Ben Wheatley has built up an impressive career over the last 15 years or so. Taking charge of one of the best horror-thrillers of the 21st century with Kill List, the director followed it up with the brilliantly dark comedy Sightseers in 2012. Alongside them sit other excellent movies within Wheatley’s filmography, including A Field in England and In the Earth, to name but a few.

During a feature with Criterion, Wheatley once offered a peak behind the creative curtain and named his top ten films of all time. Amongst them was a movie that he called “a lesson in looseness” because of the laidback, almost unstructured approach that the director and film crew take to portraying dialogue and narrative advancement.

Wheatley said of the 1975 documentary Grey Gardens: “A lesson in looseness for me. The camera wanders around and witnesses the house and the women. Dialogue happens off-camera often, and nothing really happens, and yet it’s fascinating. Not one car explodes.”

The film was directed by Albert Maysles and his brother David Maysles, as well as Ellen Hovde and Muffie Meyer. It focuses on a pair of reclusive, upper-class women who live a life of poverty in a ramshackle mansion in the affluent Georgica Pond area of East Hampton, New York.

The two women are mother and daughter. Edith Ewing ‘Big Edie’ Bouvier Beale was born in 1895, and her daughter Edith ‘Little Edie’ Bouvier Beale was born in 1917. They were the aunt and cousin of the ex-First Lady of the United States, Jacqueline Kenney Onassis, but despite their former glory, they decided to live in reclusive poverty for several decades at the Grey Gardens estate.

The house was bought by Big Edie and her husband, Phelan Beale, but by the early 1970s, it had fallen into disrepair. There was no running water, and the place was overrun with cats, raccoons and fleas, not to mention the sheer amount of litter and decay. The Beale ladies were subject to potential eviction before Jacqueline Onassis helped to repair to house according to living codes.

Eventually, the Maysles brothers discovered their story via the National Enquirer and New York Magazine and requested permission to film. The resultant documentary is highly-acclaimed, mostly for the way it captures reality naturally and allows the two women to tell their stories themselves without interference.
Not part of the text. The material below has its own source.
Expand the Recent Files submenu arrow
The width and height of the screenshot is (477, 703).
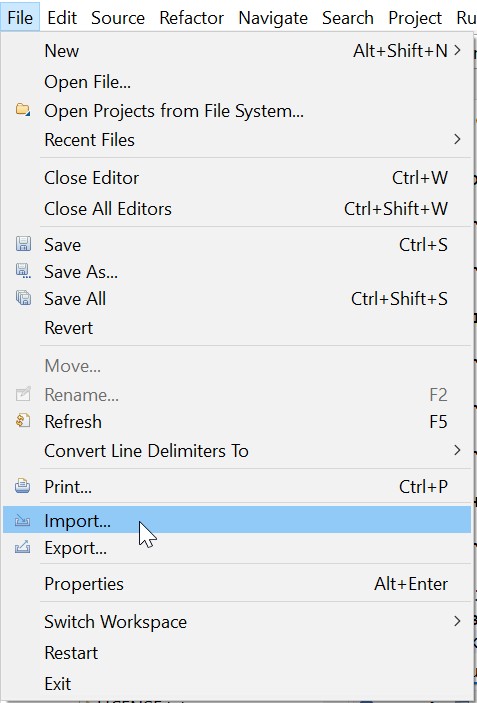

However, the film also drew criticism, with some claiming that there was a level of exploitation present in the film. When Albert Maysles was asked about exploiting the Beales and their suspected mental illness, he replied, “As someone with a background in psychology, I knew better than to claim [the Beales] were mentally ill.”

He added: “Their behaviour was just their way of asserting themselves. And what could be a better way to assert themselves than a film about them asserting themselves? Nothing more, nothing less. It’s just them. They were always in control.”